Here’s something to think about when looking at Nate Silver’s column on skewed polls. Going back to 1990, the elections that did not turn out as expected wound up having the worst skew in the polls. Now, that might seem like a tautological observation, since expectations are formulated largely by looking at polling data. But, the premise here is that bias can sometimes be introduced into the polls based on outside factors, including the meta-media narrative about which party is supposed to win or lose.
Going into the 1994 midterm elections, the Democrats had controlled the House of Representatives since 1955, and for all but two single congresses since 1933. It was difficult to imagine the Republicans winning the House, and even harder to foresee the absolute landslide that actually occurred. It’s not surprising that the polls in 1994 were skewed three percentage points in the Democrats’ favor. Was it a modeling problem or a lack of imagination on the pollsters’ part?
The 1998 midterms were dominated by l’affaire Lewinsky, which was more of a Beltway obsession than a national one. The polls skewed four points toward the Republicans, which was the biggest skew (for either party) in the time period we are examining here.
The 2002 midterms are the ones I remember, because the polls were much too optimistic for the Democrats. We seemed to lose every close race, including ones in which we had been narrowly favored. Perhaps the New York/Washington-based media simply failed to understand how popular Bush was at that time in the rest of the country? Perhaps the pollsters couldn’t calculate the impact of war fever? The result was the biggest skew (4%) in the Democrats’ favor in this time period.

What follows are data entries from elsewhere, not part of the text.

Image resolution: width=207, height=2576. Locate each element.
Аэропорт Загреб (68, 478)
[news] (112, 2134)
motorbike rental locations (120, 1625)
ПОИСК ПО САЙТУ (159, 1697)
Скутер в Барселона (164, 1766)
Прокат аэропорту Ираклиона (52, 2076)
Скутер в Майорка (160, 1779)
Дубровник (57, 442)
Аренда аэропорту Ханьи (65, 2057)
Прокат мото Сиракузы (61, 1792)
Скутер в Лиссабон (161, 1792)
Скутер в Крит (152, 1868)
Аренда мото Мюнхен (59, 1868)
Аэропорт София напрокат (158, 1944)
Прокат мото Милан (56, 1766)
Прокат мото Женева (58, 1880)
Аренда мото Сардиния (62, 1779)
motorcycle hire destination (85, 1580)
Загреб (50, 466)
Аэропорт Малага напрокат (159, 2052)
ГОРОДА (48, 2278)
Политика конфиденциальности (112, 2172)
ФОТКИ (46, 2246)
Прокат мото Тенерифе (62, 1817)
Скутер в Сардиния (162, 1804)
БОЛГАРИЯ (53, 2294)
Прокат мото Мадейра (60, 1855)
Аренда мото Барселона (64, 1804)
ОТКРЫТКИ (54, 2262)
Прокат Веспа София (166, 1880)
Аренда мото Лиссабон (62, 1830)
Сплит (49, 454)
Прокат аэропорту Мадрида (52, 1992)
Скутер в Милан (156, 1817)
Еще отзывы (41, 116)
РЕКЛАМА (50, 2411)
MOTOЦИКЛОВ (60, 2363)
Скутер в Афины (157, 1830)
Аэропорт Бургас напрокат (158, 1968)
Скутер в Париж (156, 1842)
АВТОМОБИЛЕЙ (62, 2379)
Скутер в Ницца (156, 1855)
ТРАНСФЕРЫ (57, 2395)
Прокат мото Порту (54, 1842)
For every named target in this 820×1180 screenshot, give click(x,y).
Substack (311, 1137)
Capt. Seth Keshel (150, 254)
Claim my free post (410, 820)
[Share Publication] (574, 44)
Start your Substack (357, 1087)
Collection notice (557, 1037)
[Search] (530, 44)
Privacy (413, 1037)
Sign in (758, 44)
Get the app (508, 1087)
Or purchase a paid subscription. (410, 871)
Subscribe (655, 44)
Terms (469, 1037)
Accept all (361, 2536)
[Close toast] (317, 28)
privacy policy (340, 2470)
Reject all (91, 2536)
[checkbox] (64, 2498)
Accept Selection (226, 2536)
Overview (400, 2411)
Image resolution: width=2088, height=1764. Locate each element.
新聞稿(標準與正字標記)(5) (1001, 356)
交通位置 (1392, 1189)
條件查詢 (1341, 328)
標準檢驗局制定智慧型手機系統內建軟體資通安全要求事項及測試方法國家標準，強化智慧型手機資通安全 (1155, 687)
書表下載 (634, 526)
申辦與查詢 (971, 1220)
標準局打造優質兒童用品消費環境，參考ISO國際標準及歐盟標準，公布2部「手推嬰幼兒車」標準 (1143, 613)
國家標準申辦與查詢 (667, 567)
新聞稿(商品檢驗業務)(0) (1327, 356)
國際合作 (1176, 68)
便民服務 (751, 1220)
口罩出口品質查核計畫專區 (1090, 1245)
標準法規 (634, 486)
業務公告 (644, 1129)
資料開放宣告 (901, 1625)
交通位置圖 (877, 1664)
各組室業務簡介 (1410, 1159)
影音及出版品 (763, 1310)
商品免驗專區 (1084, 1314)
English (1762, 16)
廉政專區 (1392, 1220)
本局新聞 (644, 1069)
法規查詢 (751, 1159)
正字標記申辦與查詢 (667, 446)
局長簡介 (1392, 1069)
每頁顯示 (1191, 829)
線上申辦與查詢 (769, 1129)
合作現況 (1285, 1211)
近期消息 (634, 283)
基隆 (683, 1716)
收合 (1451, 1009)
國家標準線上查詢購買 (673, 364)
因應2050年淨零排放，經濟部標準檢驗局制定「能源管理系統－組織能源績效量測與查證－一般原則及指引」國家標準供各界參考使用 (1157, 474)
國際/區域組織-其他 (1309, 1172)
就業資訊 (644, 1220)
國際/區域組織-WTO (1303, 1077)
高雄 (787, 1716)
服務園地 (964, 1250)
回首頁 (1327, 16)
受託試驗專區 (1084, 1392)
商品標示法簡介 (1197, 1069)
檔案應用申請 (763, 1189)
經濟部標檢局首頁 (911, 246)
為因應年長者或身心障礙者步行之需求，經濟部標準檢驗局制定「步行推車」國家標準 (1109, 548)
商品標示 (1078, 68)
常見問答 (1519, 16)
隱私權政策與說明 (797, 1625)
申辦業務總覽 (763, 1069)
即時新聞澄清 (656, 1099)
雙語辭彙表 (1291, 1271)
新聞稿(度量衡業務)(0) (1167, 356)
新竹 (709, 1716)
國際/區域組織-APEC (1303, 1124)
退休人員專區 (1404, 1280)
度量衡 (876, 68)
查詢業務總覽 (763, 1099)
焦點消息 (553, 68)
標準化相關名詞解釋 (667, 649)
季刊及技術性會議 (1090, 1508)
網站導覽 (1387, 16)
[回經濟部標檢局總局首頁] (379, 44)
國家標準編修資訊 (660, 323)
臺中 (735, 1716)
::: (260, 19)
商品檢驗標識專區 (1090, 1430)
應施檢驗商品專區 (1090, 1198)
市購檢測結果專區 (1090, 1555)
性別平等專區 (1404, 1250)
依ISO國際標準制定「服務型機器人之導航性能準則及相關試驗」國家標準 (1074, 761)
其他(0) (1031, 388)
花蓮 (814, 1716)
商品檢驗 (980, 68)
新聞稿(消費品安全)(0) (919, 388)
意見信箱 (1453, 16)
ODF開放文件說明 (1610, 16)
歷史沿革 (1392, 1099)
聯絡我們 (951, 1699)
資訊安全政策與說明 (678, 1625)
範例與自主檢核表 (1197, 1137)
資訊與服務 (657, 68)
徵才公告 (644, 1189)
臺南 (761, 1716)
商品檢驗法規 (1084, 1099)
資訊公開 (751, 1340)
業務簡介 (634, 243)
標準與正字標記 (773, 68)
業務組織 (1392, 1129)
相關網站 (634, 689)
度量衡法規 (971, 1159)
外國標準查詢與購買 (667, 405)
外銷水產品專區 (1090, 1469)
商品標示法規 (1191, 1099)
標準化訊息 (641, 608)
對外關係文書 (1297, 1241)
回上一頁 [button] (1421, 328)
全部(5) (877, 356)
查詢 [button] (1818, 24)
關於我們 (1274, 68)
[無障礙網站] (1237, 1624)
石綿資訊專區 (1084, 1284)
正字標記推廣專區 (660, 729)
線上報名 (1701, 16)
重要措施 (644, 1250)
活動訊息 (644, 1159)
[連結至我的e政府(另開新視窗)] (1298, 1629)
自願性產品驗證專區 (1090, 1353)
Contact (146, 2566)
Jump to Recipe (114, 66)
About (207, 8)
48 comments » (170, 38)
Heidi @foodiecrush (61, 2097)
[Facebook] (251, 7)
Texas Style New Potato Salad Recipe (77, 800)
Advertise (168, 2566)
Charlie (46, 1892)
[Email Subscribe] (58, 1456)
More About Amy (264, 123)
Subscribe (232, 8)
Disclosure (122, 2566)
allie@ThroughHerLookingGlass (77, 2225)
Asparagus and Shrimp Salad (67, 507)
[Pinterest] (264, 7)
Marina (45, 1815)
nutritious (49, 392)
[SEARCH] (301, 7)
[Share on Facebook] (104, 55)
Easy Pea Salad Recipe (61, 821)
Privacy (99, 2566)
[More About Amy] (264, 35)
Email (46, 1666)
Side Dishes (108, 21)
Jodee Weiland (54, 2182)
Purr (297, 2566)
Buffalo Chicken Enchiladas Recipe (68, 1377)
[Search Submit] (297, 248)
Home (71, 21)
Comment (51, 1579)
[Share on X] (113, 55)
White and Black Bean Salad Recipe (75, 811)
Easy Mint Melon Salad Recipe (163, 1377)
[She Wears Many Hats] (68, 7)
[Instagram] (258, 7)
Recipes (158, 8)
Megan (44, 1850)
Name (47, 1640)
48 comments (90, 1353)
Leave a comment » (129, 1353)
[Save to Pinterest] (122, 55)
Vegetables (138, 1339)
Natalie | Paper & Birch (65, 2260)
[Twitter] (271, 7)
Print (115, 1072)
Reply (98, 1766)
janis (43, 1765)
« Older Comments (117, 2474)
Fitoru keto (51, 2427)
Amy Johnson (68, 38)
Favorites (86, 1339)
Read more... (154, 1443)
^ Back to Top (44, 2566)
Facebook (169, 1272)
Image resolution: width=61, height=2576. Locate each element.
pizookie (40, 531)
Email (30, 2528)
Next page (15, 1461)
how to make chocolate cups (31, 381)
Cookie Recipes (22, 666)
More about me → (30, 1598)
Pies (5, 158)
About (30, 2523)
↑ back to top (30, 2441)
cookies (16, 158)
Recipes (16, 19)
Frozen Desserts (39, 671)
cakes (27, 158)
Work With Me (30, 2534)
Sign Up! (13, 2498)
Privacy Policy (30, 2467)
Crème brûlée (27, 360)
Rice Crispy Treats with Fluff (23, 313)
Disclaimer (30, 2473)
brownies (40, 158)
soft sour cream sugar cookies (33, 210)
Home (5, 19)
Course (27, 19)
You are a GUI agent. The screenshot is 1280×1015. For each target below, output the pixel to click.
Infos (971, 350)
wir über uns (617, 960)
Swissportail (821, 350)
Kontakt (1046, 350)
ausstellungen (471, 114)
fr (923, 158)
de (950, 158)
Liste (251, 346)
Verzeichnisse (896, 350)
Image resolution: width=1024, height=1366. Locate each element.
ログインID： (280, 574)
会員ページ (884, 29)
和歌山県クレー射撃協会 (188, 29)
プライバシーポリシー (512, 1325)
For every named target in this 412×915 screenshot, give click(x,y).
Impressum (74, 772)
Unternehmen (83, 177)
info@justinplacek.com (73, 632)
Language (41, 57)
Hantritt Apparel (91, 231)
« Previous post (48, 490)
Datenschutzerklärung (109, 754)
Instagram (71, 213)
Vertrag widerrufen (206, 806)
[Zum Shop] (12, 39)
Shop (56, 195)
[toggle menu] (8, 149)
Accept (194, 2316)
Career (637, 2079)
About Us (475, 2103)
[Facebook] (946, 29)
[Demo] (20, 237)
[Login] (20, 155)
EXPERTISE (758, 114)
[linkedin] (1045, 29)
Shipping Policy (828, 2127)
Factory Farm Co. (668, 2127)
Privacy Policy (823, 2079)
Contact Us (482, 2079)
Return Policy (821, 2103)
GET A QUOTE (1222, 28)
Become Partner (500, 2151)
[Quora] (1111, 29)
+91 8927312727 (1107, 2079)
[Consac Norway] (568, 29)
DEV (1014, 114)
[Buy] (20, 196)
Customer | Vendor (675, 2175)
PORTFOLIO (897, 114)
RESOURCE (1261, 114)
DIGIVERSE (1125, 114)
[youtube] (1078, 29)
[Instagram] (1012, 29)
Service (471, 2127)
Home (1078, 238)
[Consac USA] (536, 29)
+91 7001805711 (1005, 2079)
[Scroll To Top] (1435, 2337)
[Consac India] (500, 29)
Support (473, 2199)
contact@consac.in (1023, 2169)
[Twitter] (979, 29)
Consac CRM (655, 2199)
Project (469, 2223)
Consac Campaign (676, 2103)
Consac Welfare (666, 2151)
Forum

The 2006 elections were expected to be good for the Democrats, and they were, but the polls still skewed two points Republican, slightly underestimating the ultimate size of the Democrats’ victory.
And then in 2012, the polls skewed three points Republican, which made the Obama/Romney race seem closer than it ever was.
Silver is correct that the skew goes back and forth, sometimes favoring Democrats and sometimes favoring Republicans, but the one pattern I see is that the polls tend to skew in the direction of the media narrative or, at least, hew closer to what seems imaginable than what actually takes place.
In 1994, it was assumed that the Democrats simply owned the House of Representatives. In 1998, it was assumed that the nation shared David Broder’s revulsion with the president’s adultery. In 2002, the elite media may have lost a feel for the sentiments of the heartland. In 2012, the media may have been willing a competitive race that never really existed.
So, this year, if there is to be a skew, which way is it likely to swing? The media has been giving us a steady drumbeat of predictions that the Republicans will win back the Senate. They predict low voter turnout by Democrats and they suggest that the president is very unpopular and will be a drag on the tickets. It hardly seems possible that they’ve underestimated the Republicans’ strengths .
My prediction: either the polls are accurate or they have a Republican bias. I think we can rule out a Democratic bias, despite Nate Silver’s caveats.
In the twelve elections since 1990, only four elections have seen unskewed polls. That’s thirty-three percent. Does that mean that there is a 67% chance that the polls are skewed toward the Republicans?
That kind of math will probably give Nate Silver an embolism, but I do think the media narrative has had an historical role in biasing the polling data.